Given these looming threats to workers’ rights, it is surprising that so little attention has been given to the issue in the 2016 campaign. Even the avowedly democratic socialist Bernie Sanders has said little about protecting workers’ rights, instead focusing his attacks on Wall Street financiers.

If human work is “the essential key to the social question,” then Catholics ought to resist this silence. We should push our politicians to more openly advocate for unions and workers’ rights. We should make the case for unions, both appealing to our own tradition of labor activism and to evidence-based arguments that can appeal to our neighbors.

Catholic teaching insists that work is not a mere commodity, but a truly human activity. This means that workers cannot be treated as cogs, but rather should be provided with decent wages, fair scheduling, and the right to unionize and collectively bargain. For work to be truly human, workers should be able to participate in some way in the management of the enterprise.

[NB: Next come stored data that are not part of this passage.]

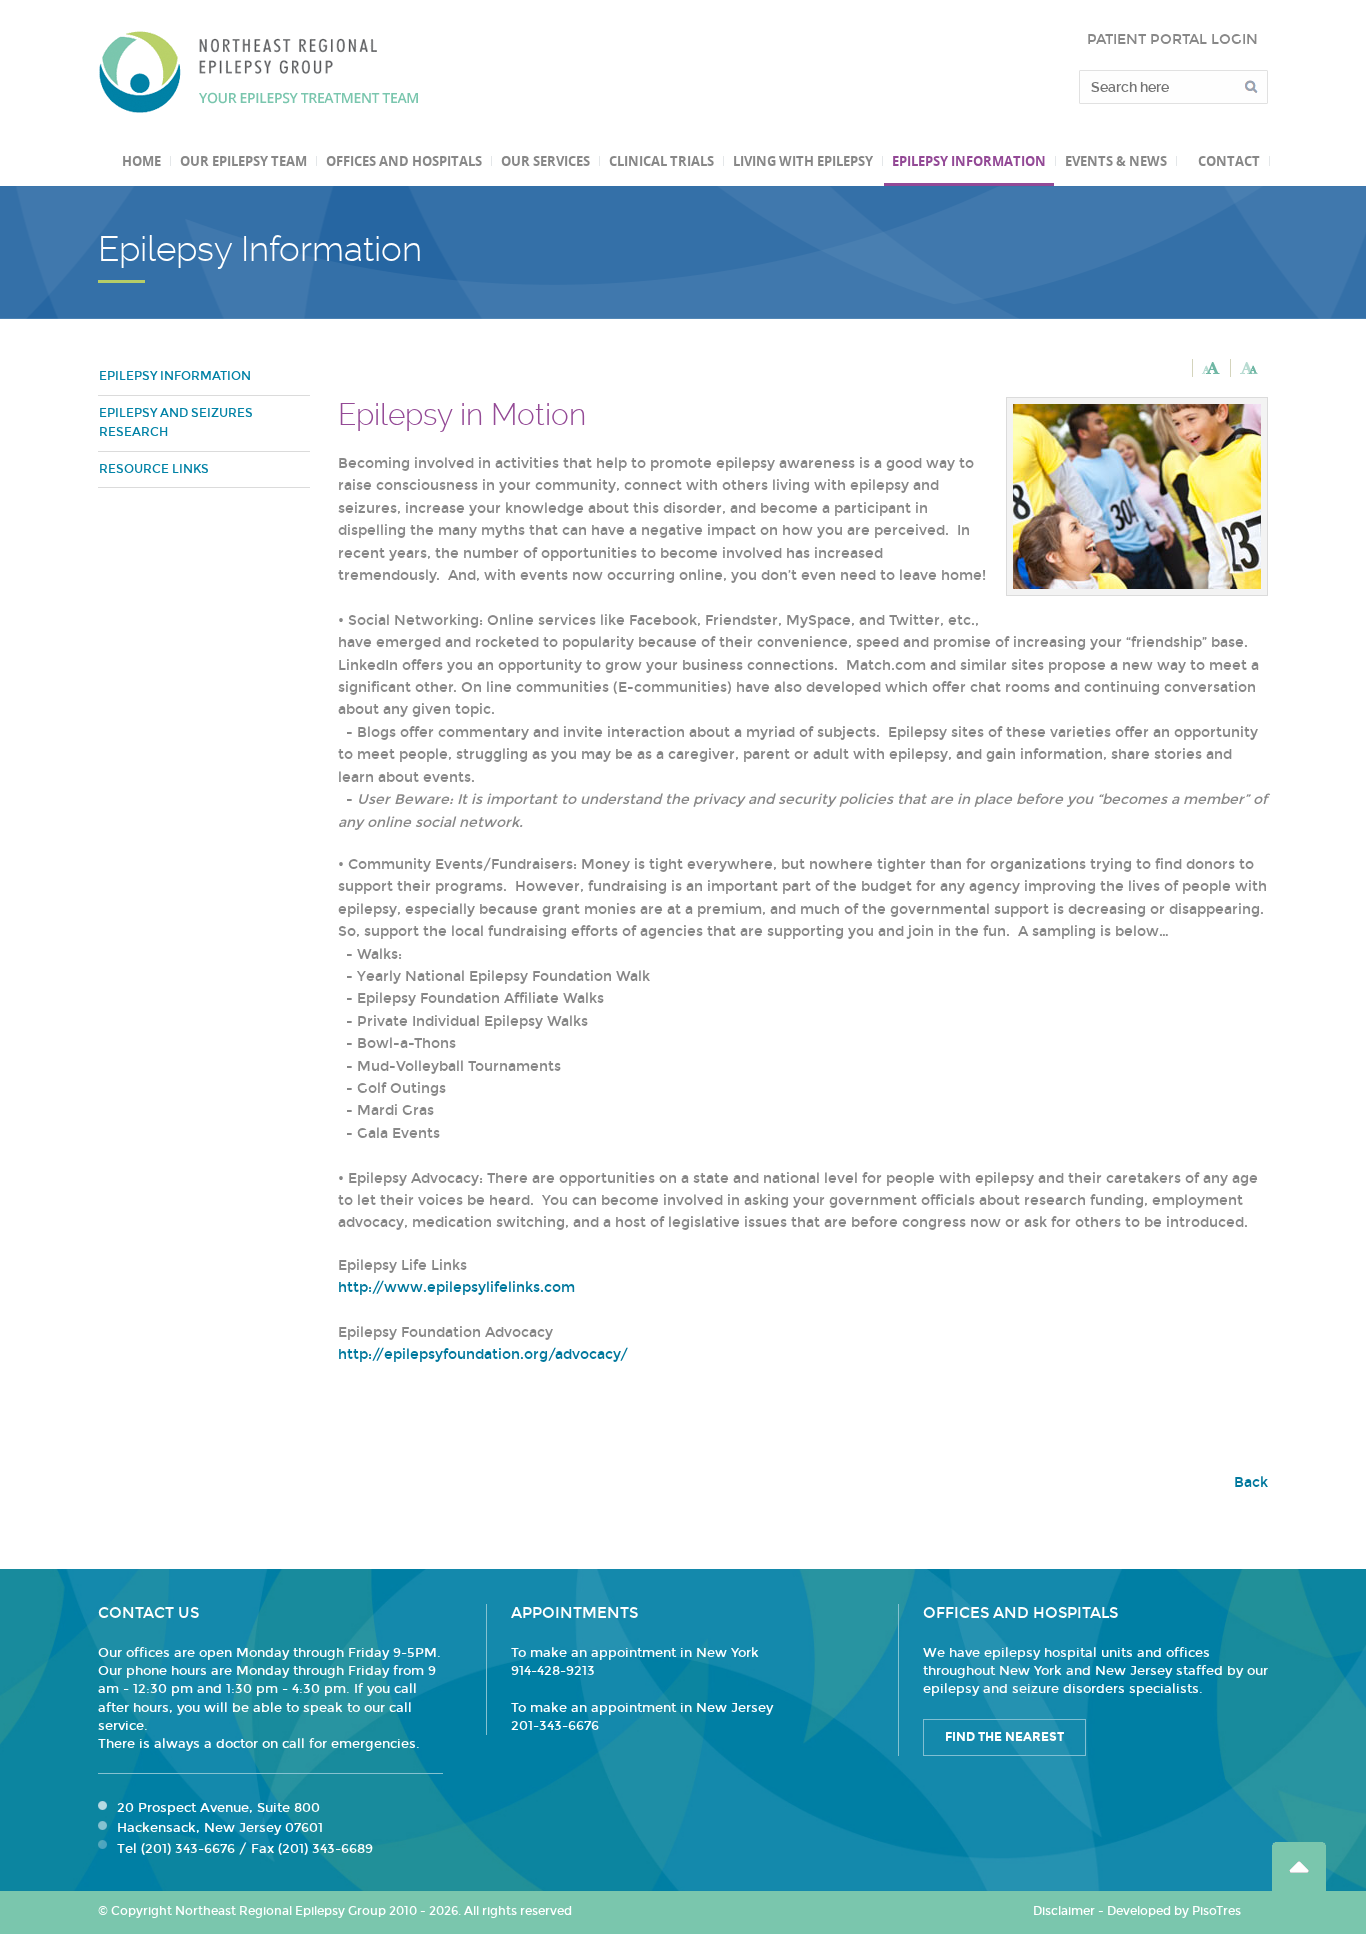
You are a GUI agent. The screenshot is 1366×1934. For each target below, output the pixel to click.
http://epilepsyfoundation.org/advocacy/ (483, 1354)
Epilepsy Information (969, 161)
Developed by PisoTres (1174, 1911)
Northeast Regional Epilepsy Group (259, 72)
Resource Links (154, 469)
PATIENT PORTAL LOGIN (1172, 39)
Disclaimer (1064, 1911)
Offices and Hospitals (404, 161)
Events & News (1116, 161)
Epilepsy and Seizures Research (176, 423)
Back (1251, 1482)
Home (141, 161)
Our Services (545, 161)
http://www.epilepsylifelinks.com (456, 1287)
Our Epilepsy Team (243, 161)
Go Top (1299, 1866)
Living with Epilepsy (803, 161)
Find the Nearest (1004, 1737)
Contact (1229, 161)
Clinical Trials (661, 161)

The suppression of unions has also contributed to our precarious economic situation. By limiting workers’ purchasing power, the weakening of unions has led to a decrease in investments in the “real economy” of manufactured and consumer goods and the increasing “financialization” of the economy through investment in inherently speculative financial markets. This financialization of the economy then leads to periodic bubbles and bursts, most recently experienced in the financial crisis of 2007-8. Greater respect for workers’ rights, and greater worker participation in economic decision-making, would, as Catholic social teaching has always insisted, lead to more sustainable forms of economic growth that benefit working families, not just those at the top.